# EXERCISE:
The response should be the lines of the data, starting at the first and ending at the one that contains "[Facebook] (8, 2382)", copied without change.

# Stored dataset items:
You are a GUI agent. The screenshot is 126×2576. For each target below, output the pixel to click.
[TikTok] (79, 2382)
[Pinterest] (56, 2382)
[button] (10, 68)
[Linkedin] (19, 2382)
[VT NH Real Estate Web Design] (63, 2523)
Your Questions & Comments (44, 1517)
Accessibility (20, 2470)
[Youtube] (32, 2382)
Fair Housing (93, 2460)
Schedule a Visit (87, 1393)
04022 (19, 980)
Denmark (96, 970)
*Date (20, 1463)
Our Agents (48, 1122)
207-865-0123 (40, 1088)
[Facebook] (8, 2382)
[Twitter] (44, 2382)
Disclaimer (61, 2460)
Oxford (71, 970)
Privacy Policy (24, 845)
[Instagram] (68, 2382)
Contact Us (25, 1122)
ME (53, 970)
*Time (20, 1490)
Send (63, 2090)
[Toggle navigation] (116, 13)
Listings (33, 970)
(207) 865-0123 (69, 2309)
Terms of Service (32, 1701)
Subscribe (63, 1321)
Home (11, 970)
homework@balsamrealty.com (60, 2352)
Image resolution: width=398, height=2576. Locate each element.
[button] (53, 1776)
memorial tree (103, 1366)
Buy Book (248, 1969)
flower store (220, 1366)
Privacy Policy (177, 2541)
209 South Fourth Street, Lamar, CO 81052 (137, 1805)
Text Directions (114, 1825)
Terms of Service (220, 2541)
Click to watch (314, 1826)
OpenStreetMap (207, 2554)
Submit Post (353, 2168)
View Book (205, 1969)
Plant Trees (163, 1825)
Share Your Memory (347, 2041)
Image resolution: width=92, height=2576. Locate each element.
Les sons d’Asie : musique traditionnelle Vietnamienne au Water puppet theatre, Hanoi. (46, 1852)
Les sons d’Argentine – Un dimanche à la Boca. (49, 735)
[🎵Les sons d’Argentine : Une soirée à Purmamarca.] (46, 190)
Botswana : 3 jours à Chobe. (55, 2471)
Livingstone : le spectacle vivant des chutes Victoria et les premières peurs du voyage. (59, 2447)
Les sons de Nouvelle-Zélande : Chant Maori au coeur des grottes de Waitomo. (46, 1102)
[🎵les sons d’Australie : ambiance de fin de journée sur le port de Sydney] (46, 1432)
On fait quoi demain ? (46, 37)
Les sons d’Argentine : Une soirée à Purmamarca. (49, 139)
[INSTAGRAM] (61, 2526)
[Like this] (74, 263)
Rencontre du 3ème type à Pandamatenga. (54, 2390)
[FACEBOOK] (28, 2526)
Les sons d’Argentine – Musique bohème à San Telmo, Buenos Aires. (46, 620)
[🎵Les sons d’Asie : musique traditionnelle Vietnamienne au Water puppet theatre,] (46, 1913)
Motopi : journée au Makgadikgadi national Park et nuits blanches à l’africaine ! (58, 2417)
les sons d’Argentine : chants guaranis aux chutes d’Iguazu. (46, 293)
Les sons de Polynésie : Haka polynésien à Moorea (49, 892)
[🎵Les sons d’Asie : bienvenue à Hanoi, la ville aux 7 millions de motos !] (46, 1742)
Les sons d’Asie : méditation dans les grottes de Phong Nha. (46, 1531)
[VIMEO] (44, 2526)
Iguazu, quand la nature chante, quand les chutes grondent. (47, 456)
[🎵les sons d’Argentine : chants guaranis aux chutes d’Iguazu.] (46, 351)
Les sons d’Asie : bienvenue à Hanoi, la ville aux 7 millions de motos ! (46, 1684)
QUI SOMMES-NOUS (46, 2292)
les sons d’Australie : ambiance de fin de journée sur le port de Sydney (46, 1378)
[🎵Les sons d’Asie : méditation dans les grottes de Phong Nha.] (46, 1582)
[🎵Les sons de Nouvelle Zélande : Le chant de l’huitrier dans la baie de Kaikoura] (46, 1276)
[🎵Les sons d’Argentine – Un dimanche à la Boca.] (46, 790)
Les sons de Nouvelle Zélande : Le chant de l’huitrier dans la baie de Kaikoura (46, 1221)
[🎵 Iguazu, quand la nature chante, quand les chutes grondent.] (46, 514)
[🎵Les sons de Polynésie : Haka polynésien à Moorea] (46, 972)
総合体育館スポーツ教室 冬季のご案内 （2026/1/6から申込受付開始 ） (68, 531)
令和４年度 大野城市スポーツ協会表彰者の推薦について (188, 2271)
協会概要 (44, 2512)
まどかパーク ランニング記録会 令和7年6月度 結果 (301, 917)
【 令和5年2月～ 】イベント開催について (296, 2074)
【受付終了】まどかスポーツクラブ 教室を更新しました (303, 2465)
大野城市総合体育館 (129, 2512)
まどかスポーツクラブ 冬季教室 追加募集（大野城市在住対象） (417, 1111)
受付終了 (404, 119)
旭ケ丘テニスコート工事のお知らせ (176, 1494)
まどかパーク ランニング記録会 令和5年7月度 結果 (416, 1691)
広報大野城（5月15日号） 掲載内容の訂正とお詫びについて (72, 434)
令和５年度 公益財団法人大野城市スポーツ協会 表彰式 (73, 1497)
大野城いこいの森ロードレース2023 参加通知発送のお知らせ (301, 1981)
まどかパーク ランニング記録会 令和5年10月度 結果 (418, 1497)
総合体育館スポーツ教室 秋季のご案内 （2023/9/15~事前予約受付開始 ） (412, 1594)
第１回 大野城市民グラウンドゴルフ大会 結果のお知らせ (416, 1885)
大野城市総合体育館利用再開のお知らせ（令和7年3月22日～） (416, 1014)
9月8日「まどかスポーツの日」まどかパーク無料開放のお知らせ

# OUTPUT FOR THIS TASK:
You are a GUI agent. The screenshot is 126×2576. For each target below, output the pixel to click.
[TikTok] (79, 2382)
[Pinterest] (56, 2382)
[button] (10, 68)
[Linkedin] (19, 2382)
[VT NH Real Estate Web Design] (63, 2523)
Your Questions & Comments (44, 1517)
Accessibility (20, 2470)
[Youtube] (32, 2382)
Fair Housing (93, 2460)
Schedule a Visit (87, 1393)
04022 (19, 980)
Denmark (96, 970)
*Date (20, 1463)
Our Agents (48, 1122)
207-865-0123 (40, 1088)
[Facebook] (8, 2382)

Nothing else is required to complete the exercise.